Family contact. Most authors have recommended that clinicians and/or agencies reach out to surviving families. Although some legal representatives will advise against this, experts in the field of suicide litigation have noted that compassionate family contact reduces liability and facilitates healing for both parties. In a personal communication (May 2008), Eric Harris, of the American Psychological Association Trust, recommended “compassion over caution” when considering these issues. Again, it is important to clarify who holds privilege after a patient’s death in determining when and with whom the patient’s confidential information may be shared. When confidentiality may be broken, clinical judgment should be used to determine how best to present the information to grieving family members.
Even if surviving family members do not hold privilege, there are many things that clinicians can do to be helpful.23 Inevitably, families will want any information that will help them make sense of the loss, and general psychoeducation about mental illness and suicide can be helpful in this regard. In addition, providing information about “Survivors After Suicide” support groups, reading materials, etc., can be helpful. Both support groups and survivor-related bibliographies are available on the web sites of the American Association of Suicidology (www.suicidology.org) and The American Foundation for Suicide Prevention (www.afsp.org).
In addition, clinicians should ask the family if it would be helpful if they were to attend the funeral/memorial services, and how to introduce themselves if asked by other attendees.
Patients in clinics/hospitals. When a patient suicide occurs in a clinic or hospital setting, it is likely to impact other patients in that setting to the extent that they have heard, about the event, even from outside sources.According to Hodgkinson,24 in addition to being overwhelmed with intense feelings about the suicide loss (particularly if they had known the patient), affected patients are likely to be at increased risk for suicidal behaviors. This is consistent with the considerable literature on suicide contagion.
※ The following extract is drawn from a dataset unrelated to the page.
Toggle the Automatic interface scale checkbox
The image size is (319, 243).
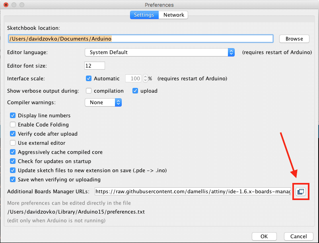[x=89, y=79]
Thus, it is important to clarify information to be shared with patients; however, avoid describing details of the method, because this can foster contagion and “copycat” suicides. In addition, Kaye and Soreff22 noted that these patients may now be concerned about the staff’s ability to be helpful to them, because they were unable to help the deceased. In light of this, take extra care to attend to the impact of the suicide on current patients, and to monitor both pre-existing and new suicidality.